American horror story hotel gay
For six seasons, American Horror Story(AHS) has been awash in gay and woman-loving woman characters and openly LGBT+ actors. The latest version, American Horror Story: Cult promises to be the same.
Although cast members were vague about the plot at August’s Television Critics Association Summer Press Tour, some facts were revealed. Cult involves a lesbian marriage and is also about the 2016 presidential election.
"As with all good horror and suspense, knowing less is actually so much more because it's going to unfold for you," executive producer Alexis Martin Woodall told the Associated Force (AP).
“Though show designer Ryan Murphy has said Cult was inspired by the election of President Donald Trump, Woodall said the seventh self-contained installment in the American Horror Story anthology ‘is more about the world around us’,” according to the AP.
The cast for AHS: Cult includes actress Sarah Paulson. She doesn’t appreciate labels, but has dated actress Holland Taylor for two years. Openly queer actors Cheyenne Jackson, gay heartthrob and actor Colton Haynes and gay player Billy Eichner are also in the cast as is transgender actor Chaz Bono.
The AHS series is no stranger to LGBT+
American Horror Story Is Leading the Way on Bisexual Representation
A bisexual affair, teased as a salacious plot signal featuring Lady Gaga’s dangerously sensual character the countess, was only the launch for this “Hotel” season of American Horror Story. As in chapters past, this iteration of Murphy’s instant cult classic hosts a range of lgbtq+ characters—with many of those characters setting their sights on lovers, refreshingly oblivious with gender.

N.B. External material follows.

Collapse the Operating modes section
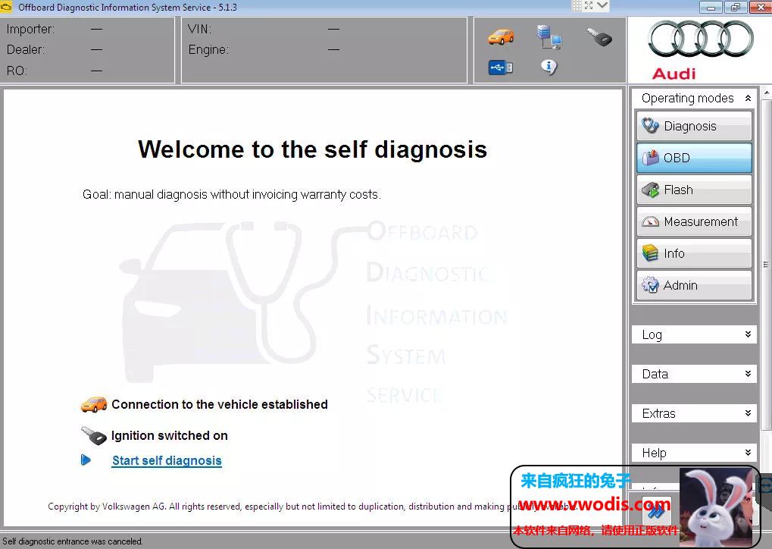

Indeed, sexual fluidity has been a major theme of the first half of the season. A scorned lover out for revenge, played by the iconic Angela Bassett, fell both for the countess and a dude. Liz Taylor (Dennis O’Hare), a trans woman, was married to a chick before coming out; but after leaving that existence to work in the Hotel Cortez’s bar, she finds herself in the arms of a new male model. Finally, NYC fashionisto Will Drake (Cheyenne Jackson)—who the show initially suggested was gay—later becomes infatuated with the countess as well.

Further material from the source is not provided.